▶ Supplied passage
<<<<
In a new letter, dated September 19, general Bradley insists
on two-party discussions with representatives of the leading
countries in the pact "to the development of emergency
plans for giving direct military support to Yugoslavia
with such forces and facilities as the United Kingdom,
France and Italy may agree to make available to planning
purposes, in addition to those US forces of which you
are aware."9
Later it is assumed that political discussions in NATO
on the Yugoslav problem may meet with difficulty with
some countries, members of the Pact; therefore, it is
suggested that the providing of military support should
be negotiated on a three-party basis with Great Britain
and France. Fears that taking a relevant decision in the
matter might be blocked are reasonable. A year later,
at a session of the NATO Council in Paris, the Italian
representative De Gasperi firmly rejects the idea to discuss
the proposed NATO membership of Yugoslavia. (His principal
motive is certainly the continuing Italian-Yugoslav territorial
problem of Trieste). Nevertheless, in the Strategic Concept
for the Defense of the North Atlantic Area (December 9,
1952) it is clearly emphasized that:
"Yugoslavia
is the only "lapsed satellite", which, though
not a member of NATO, is likely to join in a defensive
war against the Soviet Bloc and thus afford the Allies
considerable psychological advantage as well as some military
aid."10
At
that time, the role of the Balkans in a future European
war is closely linked with the coordination of the actions
of the Yugoslav, Greek and Turkish armies, which finds
practical expression in the creation of the Balkan Pact
in 1953. As early as 1951, such joint military operations
are the topic of bilateral and multilateral consultations.
>>>>
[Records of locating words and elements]
<<<<
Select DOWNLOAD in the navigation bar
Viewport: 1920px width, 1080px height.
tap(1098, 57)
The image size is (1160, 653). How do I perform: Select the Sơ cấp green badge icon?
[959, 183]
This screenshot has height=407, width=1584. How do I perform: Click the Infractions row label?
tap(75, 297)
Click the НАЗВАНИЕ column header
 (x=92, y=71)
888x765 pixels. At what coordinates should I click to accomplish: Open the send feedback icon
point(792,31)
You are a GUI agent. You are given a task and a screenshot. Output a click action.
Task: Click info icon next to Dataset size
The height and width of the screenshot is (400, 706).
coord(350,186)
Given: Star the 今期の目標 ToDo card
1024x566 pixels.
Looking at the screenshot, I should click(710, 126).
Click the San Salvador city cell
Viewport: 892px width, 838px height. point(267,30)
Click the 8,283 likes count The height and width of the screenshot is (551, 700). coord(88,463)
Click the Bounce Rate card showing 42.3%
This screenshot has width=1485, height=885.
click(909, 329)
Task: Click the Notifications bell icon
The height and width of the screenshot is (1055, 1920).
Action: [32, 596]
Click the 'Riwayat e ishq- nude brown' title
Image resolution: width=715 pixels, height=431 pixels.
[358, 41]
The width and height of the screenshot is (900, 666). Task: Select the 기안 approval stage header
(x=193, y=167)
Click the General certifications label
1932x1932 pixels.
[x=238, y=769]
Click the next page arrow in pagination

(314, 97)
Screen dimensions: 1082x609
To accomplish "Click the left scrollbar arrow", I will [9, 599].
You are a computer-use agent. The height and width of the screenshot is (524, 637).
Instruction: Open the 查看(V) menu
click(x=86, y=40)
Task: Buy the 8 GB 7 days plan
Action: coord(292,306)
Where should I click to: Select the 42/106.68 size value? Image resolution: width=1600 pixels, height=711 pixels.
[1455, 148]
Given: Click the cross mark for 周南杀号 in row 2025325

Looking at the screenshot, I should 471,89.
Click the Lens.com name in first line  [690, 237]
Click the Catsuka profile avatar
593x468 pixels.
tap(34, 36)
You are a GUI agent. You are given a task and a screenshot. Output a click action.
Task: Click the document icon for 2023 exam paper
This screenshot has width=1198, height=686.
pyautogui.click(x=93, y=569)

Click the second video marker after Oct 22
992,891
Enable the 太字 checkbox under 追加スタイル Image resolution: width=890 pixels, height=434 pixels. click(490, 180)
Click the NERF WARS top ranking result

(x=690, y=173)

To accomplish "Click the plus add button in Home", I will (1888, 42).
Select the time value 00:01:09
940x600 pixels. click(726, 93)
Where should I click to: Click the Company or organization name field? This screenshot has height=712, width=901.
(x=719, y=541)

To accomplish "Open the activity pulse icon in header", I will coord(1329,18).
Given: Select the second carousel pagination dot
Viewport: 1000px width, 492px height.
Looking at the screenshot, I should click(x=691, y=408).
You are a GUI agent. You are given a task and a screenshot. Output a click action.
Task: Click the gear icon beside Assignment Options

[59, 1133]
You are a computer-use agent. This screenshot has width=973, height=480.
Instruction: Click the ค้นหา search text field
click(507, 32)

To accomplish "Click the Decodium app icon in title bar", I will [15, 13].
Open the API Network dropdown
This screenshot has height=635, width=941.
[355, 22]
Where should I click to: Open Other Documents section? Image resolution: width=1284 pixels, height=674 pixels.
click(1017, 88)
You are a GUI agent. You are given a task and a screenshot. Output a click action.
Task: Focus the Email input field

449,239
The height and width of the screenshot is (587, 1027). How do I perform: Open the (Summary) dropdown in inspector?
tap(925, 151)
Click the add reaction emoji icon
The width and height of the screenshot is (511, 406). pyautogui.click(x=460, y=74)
>>>>
▶ Requirements
In the passage on Yugoslavia and NATO, who rejected the idea of discussing Yugoslavia's proposed NATO membership at the NATO Council session in Paris?

▶ The answer
The Italian representative De Gasperi.